Career Information for a Degree in Physical Education
Degrees in physical education typically cover careers in coaching and sports instruction. Find out about the curricula of these programs, and learn about career options, job growth and salary info for physical education studies graduates.
If you love the idea of working outside, like being active and have an interest in working with children, you might be suited for a degree in Physical Education. Holders of a degree in Physical Education can be found working in the following career fields: coaching, sports instruction and primary or secondary education.
|Required Education||Bachelors Degree|
|Other Requirements||Licensure or state certification|
|Projected Job Growth||12% from 2012-2022*|
|Median Salary (2013)||$53,590*|
Source: *U.S. Bureau of Labor Statistics
What is a Degree in Physical Education?
Many people fondly remember (or, sometimes, not so fondly) their physical education teachers from junior high or high school.

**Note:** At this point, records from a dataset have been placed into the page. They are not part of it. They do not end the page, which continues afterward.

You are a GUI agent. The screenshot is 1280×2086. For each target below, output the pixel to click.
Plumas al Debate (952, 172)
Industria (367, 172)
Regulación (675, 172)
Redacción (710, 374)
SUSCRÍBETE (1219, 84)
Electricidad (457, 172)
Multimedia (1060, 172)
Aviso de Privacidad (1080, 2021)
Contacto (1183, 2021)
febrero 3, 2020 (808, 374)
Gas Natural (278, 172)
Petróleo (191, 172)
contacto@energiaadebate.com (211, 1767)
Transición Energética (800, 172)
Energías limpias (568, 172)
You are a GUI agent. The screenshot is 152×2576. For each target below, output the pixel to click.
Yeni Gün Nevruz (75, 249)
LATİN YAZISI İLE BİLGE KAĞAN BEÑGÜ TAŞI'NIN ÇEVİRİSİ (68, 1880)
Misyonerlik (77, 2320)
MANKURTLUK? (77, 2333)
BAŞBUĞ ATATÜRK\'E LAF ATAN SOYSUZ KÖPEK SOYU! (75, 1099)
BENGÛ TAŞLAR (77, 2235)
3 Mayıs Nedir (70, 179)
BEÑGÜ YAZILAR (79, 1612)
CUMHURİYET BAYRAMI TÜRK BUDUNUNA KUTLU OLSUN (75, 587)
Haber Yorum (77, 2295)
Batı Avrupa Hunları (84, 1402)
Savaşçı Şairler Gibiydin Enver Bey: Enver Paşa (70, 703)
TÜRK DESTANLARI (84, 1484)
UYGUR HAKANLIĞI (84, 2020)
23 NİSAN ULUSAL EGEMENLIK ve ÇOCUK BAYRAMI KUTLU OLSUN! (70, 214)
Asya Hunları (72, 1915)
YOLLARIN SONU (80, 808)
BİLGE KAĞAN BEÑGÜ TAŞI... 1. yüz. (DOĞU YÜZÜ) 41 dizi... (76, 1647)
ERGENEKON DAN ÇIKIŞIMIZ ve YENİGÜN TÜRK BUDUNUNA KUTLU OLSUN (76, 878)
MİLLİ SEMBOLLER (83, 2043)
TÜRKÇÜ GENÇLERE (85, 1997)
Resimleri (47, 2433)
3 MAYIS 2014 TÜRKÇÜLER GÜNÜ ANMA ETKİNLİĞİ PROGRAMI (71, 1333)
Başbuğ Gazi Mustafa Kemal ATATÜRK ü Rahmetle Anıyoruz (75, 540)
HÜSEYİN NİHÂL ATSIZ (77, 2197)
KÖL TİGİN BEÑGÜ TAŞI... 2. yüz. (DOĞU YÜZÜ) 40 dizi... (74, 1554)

A physical education class is many children's only experience with being forced to exercise; it's also the only reason some adults carried their current healthy habits into adulthood. Physical education (or P.E.) teachers get to play a part in shaping those habits and in encouraging children to be healthy and productive adults. Physical education degree programs prepare future P.E. teachers and related workers to fulfill this role by educating them in sports instruction, exercise techniques, teaching strategies and other necessary skills. Graduates of degree programs in physical education might find employment as sports coaches, sports instructors or physical education teachers.
Coaches teach, instruct and organize both amateur and professional athletes for team or individual sports. Athletes are trained for competitive sports with the aim of optimizing their physical potential and, for team sports, their ability to made decisions and operate as a team. Coaches also advise on strategies for maximum success, generally with minimum risk of injury. High school sports coaches are almost always also teachers. Working hours for full-time coaches are irregular and involve travel. The work can be stressful owing to the intensely competitive nature of the job. The U.S. Bureau of Labor Statistics (BLS), expected a 15% growth in the employment of coaches and scouts, including high school sports coaches, between 2012 and 2022 (www.bls.gov). As of 2013, the mean annual wage for coaches and scouts working at elementary and secondary schools was $32,120, also per the BLS.
Sports instructors generally train athletes on a one-to-one basis and usually concentrate on one specialty such as tennis, swimming or soccer. They use their knowledge of the sport in question, training equipment and human physiology to improve the performance and endurance of an athlete with the least amount of injury. They need to be skilled in motivational psychology. The work is intense and challenging but can be very rewarding. Irregular hours that are often seasonal, depending on the sport, are common and travel can be expected. As of 2014, PayScale.com listed a median annual wage of $38,127 for sports instructors.
Teachers who specialize in physical education work in elementary, middle and high schools, teaching students the skills and techniques for effective exercise, training and sports participation. Physical education teachers who work in elementary schools might oversee and implement games that primarily encourage physical activity, while middle- and high school P.E. teachers instruct students using more regulated and structured activities such as basketball games or soccer matches. In May 2013, the BLS reported that elementary school teachers in all subject areas earned a median annual wage of $53,590. High school teachers earned just slightly higher, with a reported $55,360 median salary for the same year. However, these figures represent elementary and secondary instructors across all subject matters, not just those teaching physical education.